Altered Glycolysis–TCA Anaplerosis Axis Impairs Monocyte Migration and Trains Macrophage Polarization in Long-term Treated HIV Infection

Cells of the myeloid lineage, particularly monocytes and macrophages, are central to HIV pathogenesis, contributing to viral persistence and immune regulation during suppressive therapy. We hypothesized that metabolic reprogramming and altered chemokine signaling in people with HIV (PWH) on long-term ART impair monocyte trafficking and macrophage polarization. Using single-cell RNA sequencing, immunophenotyping, and metabolic modeling, we identified altered receptor expression and disrupted metabolic flux linked to reduced monocyte migration.

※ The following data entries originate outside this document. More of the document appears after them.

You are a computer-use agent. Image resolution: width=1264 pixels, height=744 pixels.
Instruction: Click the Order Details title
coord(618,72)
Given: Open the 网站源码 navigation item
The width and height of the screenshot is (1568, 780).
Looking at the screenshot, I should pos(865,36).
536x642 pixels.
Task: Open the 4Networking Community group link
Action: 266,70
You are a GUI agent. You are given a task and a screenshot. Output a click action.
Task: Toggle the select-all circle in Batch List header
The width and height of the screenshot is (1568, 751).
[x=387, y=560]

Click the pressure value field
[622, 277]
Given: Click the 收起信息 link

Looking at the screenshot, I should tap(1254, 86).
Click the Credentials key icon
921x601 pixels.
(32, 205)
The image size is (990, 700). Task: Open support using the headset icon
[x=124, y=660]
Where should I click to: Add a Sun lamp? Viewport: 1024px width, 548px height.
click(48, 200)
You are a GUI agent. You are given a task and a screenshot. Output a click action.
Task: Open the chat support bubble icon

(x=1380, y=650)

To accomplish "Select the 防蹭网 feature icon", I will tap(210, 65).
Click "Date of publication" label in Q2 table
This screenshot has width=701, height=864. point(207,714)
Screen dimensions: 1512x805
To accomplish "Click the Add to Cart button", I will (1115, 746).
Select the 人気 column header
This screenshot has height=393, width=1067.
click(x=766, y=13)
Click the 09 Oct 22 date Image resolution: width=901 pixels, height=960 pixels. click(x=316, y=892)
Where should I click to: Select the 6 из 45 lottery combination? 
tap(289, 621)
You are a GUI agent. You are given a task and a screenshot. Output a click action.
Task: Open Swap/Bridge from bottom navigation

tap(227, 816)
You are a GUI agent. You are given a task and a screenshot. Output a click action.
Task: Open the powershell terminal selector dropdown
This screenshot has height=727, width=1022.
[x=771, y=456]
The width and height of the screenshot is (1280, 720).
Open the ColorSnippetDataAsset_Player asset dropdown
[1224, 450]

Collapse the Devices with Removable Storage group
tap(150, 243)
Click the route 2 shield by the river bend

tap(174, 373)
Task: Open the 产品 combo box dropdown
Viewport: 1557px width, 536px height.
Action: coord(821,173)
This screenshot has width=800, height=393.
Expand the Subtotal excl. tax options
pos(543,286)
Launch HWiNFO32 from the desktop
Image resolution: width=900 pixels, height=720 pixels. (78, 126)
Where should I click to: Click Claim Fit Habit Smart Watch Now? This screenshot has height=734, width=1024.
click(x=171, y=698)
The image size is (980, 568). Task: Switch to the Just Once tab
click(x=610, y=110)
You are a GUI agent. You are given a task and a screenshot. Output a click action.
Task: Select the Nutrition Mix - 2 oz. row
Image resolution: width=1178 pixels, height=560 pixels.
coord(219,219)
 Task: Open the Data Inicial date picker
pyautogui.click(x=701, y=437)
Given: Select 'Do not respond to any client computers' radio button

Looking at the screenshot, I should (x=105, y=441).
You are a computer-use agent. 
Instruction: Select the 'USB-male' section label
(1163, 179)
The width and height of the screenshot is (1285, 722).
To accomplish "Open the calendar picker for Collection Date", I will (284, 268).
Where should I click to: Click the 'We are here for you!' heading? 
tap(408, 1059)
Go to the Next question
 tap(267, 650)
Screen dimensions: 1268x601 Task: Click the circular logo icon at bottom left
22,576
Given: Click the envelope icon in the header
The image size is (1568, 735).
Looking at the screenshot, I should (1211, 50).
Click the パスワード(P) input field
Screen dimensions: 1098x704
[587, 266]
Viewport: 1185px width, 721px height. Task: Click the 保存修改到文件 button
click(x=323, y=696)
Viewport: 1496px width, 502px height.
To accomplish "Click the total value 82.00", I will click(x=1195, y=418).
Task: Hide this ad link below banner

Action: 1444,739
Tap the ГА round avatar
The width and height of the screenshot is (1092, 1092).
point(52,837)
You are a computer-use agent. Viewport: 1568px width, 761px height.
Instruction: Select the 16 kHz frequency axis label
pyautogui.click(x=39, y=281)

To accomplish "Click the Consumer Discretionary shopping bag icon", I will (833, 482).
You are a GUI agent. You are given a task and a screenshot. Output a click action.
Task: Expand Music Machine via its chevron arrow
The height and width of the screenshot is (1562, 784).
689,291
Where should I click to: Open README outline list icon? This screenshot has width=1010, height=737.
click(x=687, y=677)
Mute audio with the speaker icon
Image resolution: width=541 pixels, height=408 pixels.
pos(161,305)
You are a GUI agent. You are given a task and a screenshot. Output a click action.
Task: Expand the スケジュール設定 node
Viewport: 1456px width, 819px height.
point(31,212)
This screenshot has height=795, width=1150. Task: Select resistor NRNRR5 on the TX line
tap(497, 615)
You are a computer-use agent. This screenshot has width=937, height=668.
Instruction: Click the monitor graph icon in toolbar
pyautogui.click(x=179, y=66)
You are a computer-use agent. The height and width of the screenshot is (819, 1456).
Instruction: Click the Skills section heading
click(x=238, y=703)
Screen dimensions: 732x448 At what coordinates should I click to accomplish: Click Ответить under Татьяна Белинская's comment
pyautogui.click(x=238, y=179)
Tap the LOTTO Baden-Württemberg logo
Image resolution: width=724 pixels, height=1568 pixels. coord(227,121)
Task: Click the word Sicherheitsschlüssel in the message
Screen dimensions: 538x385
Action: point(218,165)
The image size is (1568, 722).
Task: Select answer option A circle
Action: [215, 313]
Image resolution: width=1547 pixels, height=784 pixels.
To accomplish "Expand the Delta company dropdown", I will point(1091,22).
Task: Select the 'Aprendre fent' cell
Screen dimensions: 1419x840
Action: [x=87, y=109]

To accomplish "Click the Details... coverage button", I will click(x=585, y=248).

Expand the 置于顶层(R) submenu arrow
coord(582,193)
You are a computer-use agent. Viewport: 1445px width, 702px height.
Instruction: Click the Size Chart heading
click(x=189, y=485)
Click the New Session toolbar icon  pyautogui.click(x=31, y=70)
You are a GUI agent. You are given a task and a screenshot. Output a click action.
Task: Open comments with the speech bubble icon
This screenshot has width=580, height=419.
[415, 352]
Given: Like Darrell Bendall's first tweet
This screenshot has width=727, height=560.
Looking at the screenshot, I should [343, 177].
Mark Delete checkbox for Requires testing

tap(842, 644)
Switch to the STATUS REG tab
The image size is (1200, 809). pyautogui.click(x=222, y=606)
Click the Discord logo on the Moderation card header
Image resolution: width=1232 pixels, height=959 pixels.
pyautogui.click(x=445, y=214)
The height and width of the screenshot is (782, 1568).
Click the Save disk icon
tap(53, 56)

Plasma secretome profiling revealed a nonclassical inflammatory microenvironment, while integrative multi-omics and single-cell proteomics of monocyte-derived macrophages (MDMs) demonstrated metabolic rewiring of the Glycolysis–TCA Anaplerosis Axis, orchestrated in part by elevated α-ketoglutarate (AKG). Differentiation with PWH serum or AKG, skewed MDMs toward an M2-like phenotype, and enhanced HIV susceptibility. Together, these systems-level and mechanistic analyses reveal that metabolic training drives macrophage dysfunction in well-treated PWH, sustaining low-grade inflammation and highlighting potential therapeutic targets.